Peringatan Hari Kebebasan Pers Sedunia 2026 ini menjadi pengingat bahwa di tengah gempuran informasi tanpa henti, jurnalisme yang baik bukan kemewahan—melainkan kebutuhan.

FAQ :

Apa yang dimaksud Meutya Hafid dengan informasi sebagai bagian dari HAM? Meutya menjelaskan bahwa hak atas informasi yang dijamin konstitusi merujuk pada informasi yang benar dan terverifikasi, bukan misinformasi atau berita yang tidak akurat.

Mengapa siaran langsung mendapat perhatian khusus dari Menkomdigi?
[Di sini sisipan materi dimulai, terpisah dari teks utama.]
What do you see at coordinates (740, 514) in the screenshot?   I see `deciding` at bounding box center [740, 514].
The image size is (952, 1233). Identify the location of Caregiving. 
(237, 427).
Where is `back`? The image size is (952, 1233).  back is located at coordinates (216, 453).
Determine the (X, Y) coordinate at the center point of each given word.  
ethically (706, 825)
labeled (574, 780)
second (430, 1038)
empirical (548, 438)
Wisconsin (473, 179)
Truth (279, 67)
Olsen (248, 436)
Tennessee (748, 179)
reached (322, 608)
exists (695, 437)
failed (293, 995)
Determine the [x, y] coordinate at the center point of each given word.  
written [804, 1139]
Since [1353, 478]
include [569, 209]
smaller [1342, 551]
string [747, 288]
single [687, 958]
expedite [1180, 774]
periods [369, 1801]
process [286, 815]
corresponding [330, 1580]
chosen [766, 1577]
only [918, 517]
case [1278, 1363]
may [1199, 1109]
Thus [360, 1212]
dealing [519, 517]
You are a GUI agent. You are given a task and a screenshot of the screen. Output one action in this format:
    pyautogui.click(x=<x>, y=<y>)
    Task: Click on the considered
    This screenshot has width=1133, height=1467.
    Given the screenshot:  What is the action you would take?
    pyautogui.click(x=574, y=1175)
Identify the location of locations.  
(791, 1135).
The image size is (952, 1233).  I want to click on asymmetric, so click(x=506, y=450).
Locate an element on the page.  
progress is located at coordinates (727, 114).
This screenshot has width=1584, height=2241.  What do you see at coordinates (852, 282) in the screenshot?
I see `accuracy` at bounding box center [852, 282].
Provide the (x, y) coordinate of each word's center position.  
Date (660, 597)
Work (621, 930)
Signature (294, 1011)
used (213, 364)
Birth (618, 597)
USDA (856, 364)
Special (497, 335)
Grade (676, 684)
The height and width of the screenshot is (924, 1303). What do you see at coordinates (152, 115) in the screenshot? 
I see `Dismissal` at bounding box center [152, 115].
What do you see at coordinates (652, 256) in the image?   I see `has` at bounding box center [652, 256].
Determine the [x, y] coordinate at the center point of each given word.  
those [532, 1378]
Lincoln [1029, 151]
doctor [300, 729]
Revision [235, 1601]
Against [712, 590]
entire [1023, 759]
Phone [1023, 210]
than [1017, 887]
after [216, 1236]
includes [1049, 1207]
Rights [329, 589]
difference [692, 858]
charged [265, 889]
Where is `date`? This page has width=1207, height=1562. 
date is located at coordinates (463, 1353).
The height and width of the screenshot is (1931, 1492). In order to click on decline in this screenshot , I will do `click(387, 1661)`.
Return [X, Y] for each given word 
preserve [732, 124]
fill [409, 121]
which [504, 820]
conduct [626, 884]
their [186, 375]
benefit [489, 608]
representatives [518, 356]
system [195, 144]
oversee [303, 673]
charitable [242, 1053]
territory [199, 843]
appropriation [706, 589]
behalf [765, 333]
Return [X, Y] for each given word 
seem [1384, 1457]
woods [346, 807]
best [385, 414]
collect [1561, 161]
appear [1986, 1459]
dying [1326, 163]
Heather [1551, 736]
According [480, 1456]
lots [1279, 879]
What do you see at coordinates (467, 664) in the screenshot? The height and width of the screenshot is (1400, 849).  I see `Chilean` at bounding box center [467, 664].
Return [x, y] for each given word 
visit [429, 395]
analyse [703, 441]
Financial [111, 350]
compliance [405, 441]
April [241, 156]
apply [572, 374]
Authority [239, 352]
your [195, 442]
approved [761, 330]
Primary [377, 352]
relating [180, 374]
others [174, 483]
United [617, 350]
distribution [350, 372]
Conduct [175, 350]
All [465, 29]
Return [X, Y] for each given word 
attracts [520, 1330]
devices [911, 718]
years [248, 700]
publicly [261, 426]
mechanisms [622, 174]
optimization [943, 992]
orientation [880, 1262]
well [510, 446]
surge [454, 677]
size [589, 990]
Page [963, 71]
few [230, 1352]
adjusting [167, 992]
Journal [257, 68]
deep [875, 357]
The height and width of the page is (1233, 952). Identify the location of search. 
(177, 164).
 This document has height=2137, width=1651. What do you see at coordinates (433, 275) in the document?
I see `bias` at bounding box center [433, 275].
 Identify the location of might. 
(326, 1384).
Karena siaran langsung, baik di televisi maupun media sosial, memiliki potensi besar menyebarkan informasi secara instan tanpa proses verifikasi yang cukup, sehingga risiko penyebaran informasi keliru menjadi lebih tinggi.

Bagaimana Dewan Pers melihat masa depan pers di tengah dominasi media sosial? Ketua Dewan Pers Komarudin Hidayat optimistis bahwa masyarakat semakin sadar akan pentingnya berita berkualitas, sehingga pers profesional tetap relevan dan dibutuhkan di era digital.